Agree completely. In order to appreciate those sacrifices, though, they need to have knowledge about them. We have a public school system (especially the higher up you go in it) that has set out to pry that appreciation for those that have fought and died for our freedoms out of the culture entirely, and sought to redefine freedom such that even when they do find out, they no longer appreciate what we were fighting for, or think that the cost was worth the sacrifice.This is not a war. Not even close.
It is certainly a challenge, and there are parallels, but it is not a war. To compare this challenge to a war is to speak political pablum.
I understand why people often want to be part of something greater than themselves, and the convenient characterization in vogue is "our war." "Climate change is our WWII." "Corona virus is our war." But it's a strange comparison, the prevalence of which is probably due in part to many enjoying such a level of comfort and lack of needs that they feel their relatively mundane contributions to society are dwarfed by the contributions of Americans that have endured the privations, death and ruin of war.

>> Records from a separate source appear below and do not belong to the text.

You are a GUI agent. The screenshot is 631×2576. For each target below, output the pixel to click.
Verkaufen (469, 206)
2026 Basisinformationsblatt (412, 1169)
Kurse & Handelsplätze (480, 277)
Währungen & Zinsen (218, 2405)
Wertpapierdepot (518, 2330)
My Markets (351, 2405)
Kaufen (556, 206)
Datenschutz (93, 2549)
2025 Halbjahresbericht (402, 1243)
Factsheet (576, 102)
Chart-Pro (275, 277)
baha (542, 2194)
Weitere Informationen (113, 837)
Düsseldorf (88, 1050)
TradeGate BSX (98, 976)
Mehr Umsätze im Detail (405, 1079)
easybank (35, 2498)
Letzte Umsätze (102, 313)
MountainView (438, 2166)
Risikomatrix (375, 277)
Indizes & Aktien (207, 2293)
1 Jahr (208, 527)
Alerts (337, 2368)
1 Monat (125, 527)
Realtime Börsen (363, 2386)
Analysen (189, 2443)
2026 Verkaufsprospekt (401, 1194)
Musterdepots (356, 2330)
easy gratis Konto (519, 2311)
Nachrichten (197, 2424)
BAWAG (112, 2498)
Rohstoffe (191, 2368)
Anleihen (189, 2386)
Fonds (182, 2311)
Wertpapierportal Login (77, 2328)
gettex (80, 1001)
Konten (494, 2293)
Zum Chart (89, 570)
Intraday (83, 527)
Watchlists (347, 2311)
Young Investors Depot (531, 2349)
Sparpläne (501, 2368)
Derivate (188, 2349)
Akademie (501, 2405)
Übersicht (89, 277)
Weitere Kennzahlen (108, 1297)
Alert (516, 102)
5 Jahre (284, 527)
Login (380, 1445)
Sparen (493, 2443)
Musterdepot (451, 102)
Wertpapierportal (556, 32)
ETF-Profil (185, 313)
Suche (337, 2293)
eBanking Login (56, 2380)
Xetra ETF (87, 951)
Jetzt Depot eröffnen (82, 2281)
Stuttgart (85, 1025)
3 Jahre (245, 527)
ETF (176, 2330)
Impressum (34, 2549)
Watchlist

Perhaps if people were more grateful for the sacrifices of those that served and less insecure about their own contributions to society the "[fill in the blank] is our war" silliness would stop. A war is not something that any sane person should feel entitled to, nor is anyone less of a citizen for not having been in one.
Trolls like Frostbite make that comparison easily, but except for those that have actually lost a loved-one to coronavirus, all of the privation in this "war" has been manufactured by politicians. I'm sure most of them meant well early on, when we had so little information, but there is no excuse now.